By the end of just half an hour sitting in the subterranean, windowless basement opposite the five receptionists constantly at work at the Oxo Tower restaurant and brasserie to handle the 1,100 phone calls they receive daily my head was swirling with this phrase that they use, very politely, to answer each call.
 
I had asked to sit here because I had come to realise that while the technology in the kitchen today may be very different from what it was even a decade ago the most significant change in a customer’s personal relationship with restaurants has taken place in how each booking is made and recorded.
 
In the past, and still today in smaller establishments, it is a relatively simple process: a large diary which doubles as the reservations book which invariably over the year sees a great deal of wear and tear as it is moved from the office to the front desk and is used to store information about requests for birthday cakes and customers’ lost property. It is, at best, a system that is straightforward but fragile.
 
More commonly, today, your reservation will be taken directly into a computer which has been programmed with a specific reservations software (Quadranet and OpenTable are the two most common in use) which the receptionist at the front door will access with a trusty swipe card. It is these programmes which allow the receptionists to recall any previous relevant data with such speed, such as your telephone number, and allows them to build up a considerable amount of information on the clientele they want to look after. From a restaurateur’s perspective it allows the receptionist to be aware constantly of how many tables are booked, how many are still available and how the whole process of managing tables can be handled more efficiently.
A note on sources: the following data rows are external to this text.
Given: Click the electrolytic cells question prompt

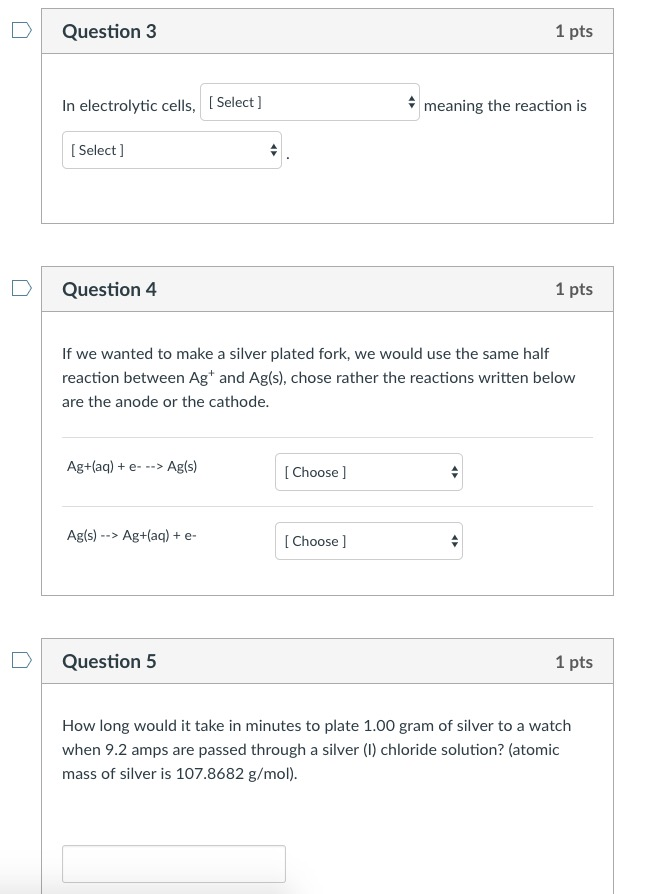Looking at the screenshot, I should 128,105.
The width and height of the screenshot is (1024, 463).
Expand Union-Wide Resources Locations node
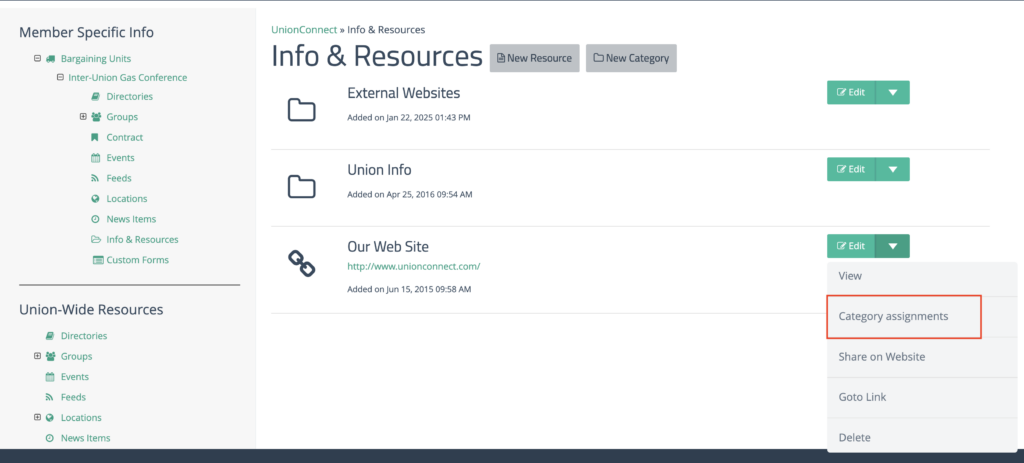click(x=37, y=418)
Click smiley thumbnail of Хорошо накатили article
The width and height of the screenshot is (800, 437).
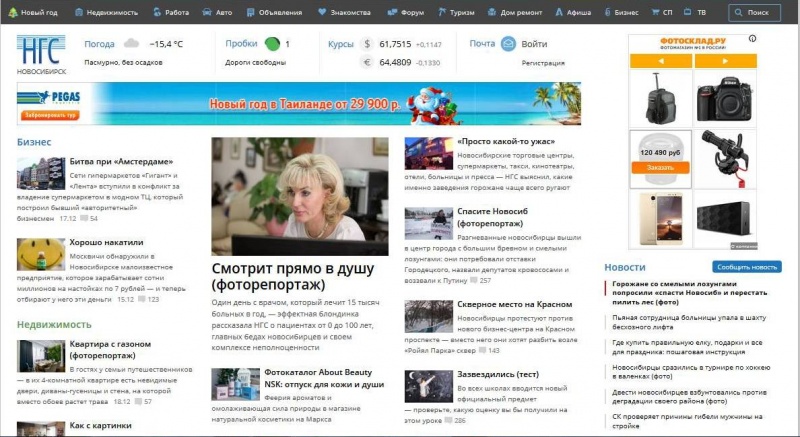(39, 258)
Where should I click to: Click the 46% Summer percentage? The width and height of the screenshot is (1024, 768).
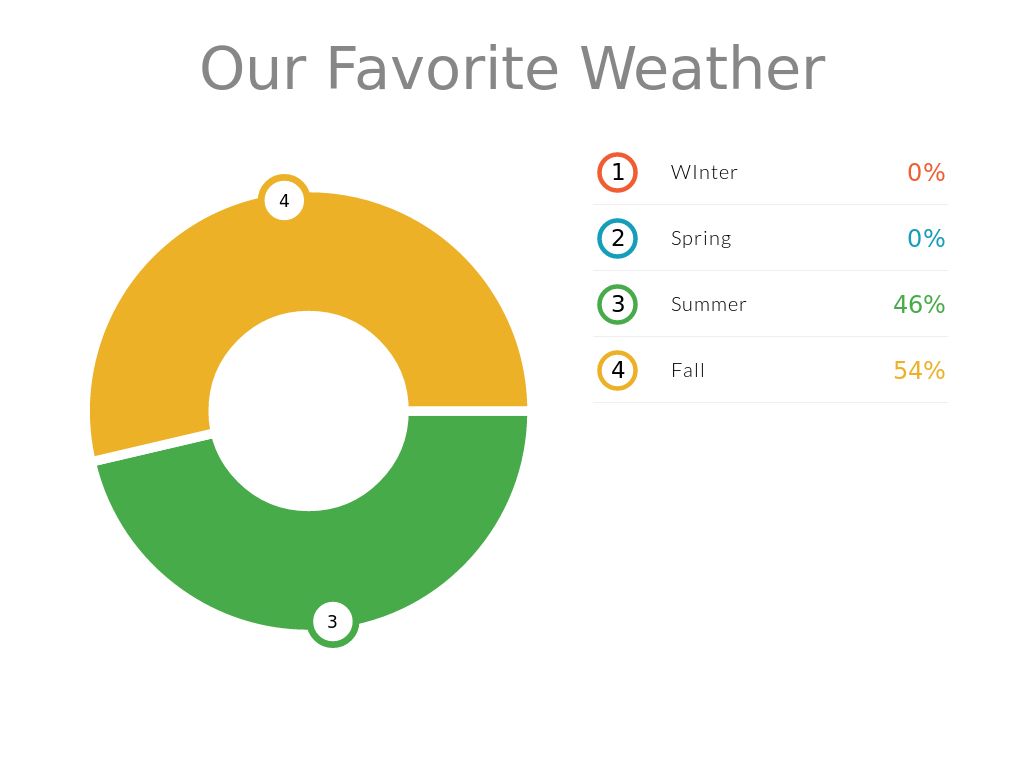pos(919,304)
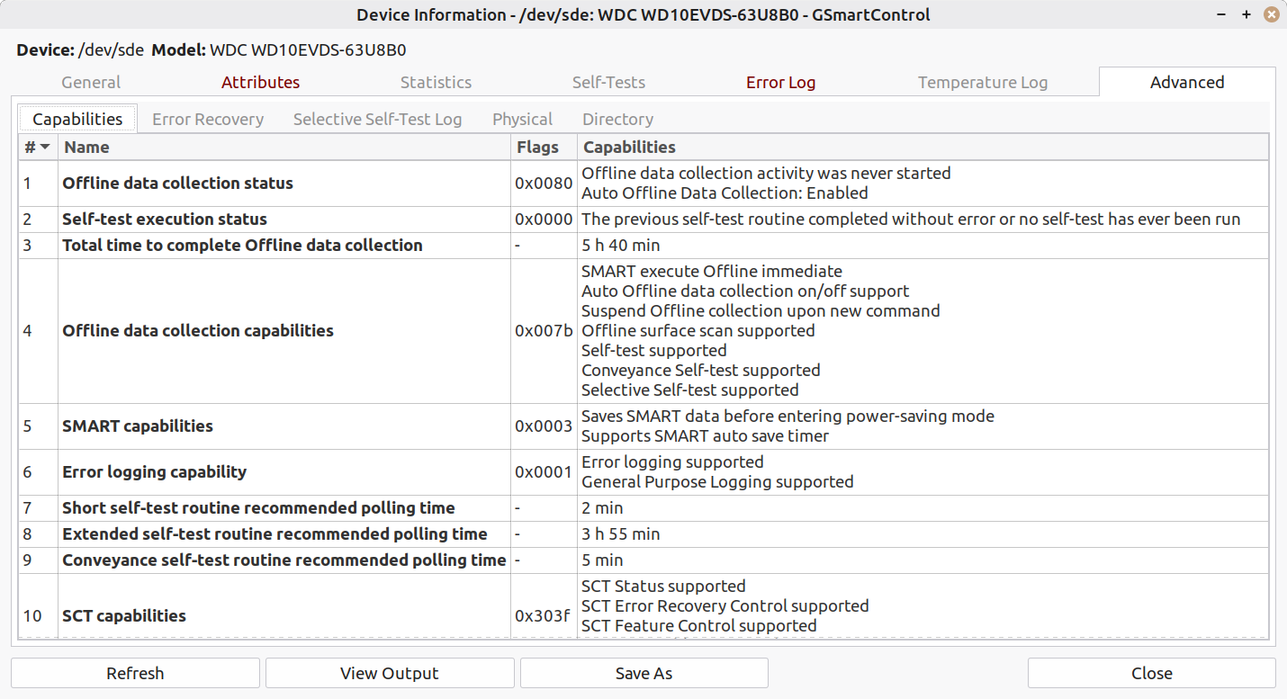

At Oxo this allows them to allocate a limit of two and a half hours for a restaurant table and two hours for one in the brasserie, significantly boosting revenue.
 
I chose Oxo Tower not just for the complexity of its reservation system, (it serves 18-21,000 customers a month) but also because I had heard that for some time it had been refining its whole reservation process. This had begun four years ago when Sian Cox,  a former teacher, currently Brasserie Manager but then in charge of all reservations, had visited several New York restaurants and come back with numerous ideas on how to streamline her system and, she hoped, to improve the service to her customers.
 
“The first thing I did,” Cox explained “was to propose that we amalgamate the whole team, rather than have one half working for the brasserie and the other for the restaurant. That definitely helped, but far more beneficial was the practice I saw in Danny Meyer’s restaurants where those who work on the reservations also have to work as waiters on the floor. Initially, it was difficult to get this started as waiters were worried about the tips they might lose, but we finally overcame this and it has worked very, very well for everybody. The benefits are huge. Receptionists now understand what happens on the floor and, perhaps more significantly, they can now recognise our regular customers who are now not just names and telephone numbers but faces and personalities.”
 
Her overriding ambition, Cox continued, was to ensure that her receptionists became more than telesales for the business and in a significant move the room in which they sit had its name changed from Reservations to Sales Department. This has had a significant impact as better management of the reservations system has led to an increase of between 150 and 180 customers a week.
 
“What I also learnt in New York and now encourage our staff to do is listen to the customers and not just say ‘No, I am sorry we don’t have a booking at 8pm’. If they are American then they often appreciate the offer of a table at 6pm. If they sound Spanish they will appreciate a later table. And often if they are tourists who are here at the weekend and cannot get in on a Saturday night we invariably offer them a table on a Sunday when often they don’t think we are open. And although we never promise a table by the window we always say that if you come at 5.30pm or 6pm then there is a much better chance of getting a table with a view.”
 
Back in the basement the only view was of boxes of stationery, boards showing their reservations to date in the run-up to Christmas compared to last year (on which there was a significant increase) and shelves full of the food and drink items which Oxo produces in conjunction with its parent company, Harvey Nichols, which the receptionists are incentivised to sell to anyone coming to celebrate any special event.
 
On the far side of the central desk were three receptionists busy answering calls while I slipped into the empty chair between one receptionist reading over the vegetarian/vegan menu to a potential customer and Johann Govender, who had been Head Waiter in the brasserie, but is now Reservations Supervisor.  
 
It was 11am, the busiest period of the day as that is when most PAs make their calls (the phones go slightly quieter after 1pm) and no sooner had I sat down than Govender’s experience was called upon. One of his receptionists was on the phone to someone’s PA, new to her job, who was ringing about a booking that had been made for her boss for 8pm for the coming Friday or Saturday evening but she did not know which day. Ominously, there was neither a record of the booking nor of the customer’s phone number in the system. Govender asked for the call to be passed to him and while it was being transferred he looked at what the screen was telling him about availability on those particular evenings. By the time he had taken over the call he could see that he could fit in a party of four at 8pm on the Friday and the problem was resolved.
 
One of the most unexpected consequences of this job-sharing between reservation and waiting staff is that Govender and his colleagues have seen the worst side of their fellow-men. There were the stories of those who had used the pretext of a terminal illnesses to secure a window table and of another occasion when a waiter arrived at a table that had pleaded for a table with a window view for someone’s birthday with Happy Birthday written in chocolate on the dessert plate only to find that this had clearly been purely a pretext.
 
But however elaborate today’s reservation technology may have become, Govender and his fellow receptionists were all convinced that in terms of securing a table and that extra piece of service, nothing on the customer’s part had really changed. The more polite the customer, the more likely they would be to help you.
 
Oxo Tower, Barge House Street, London SE1, 020-7803- 3888.
Open 7 days.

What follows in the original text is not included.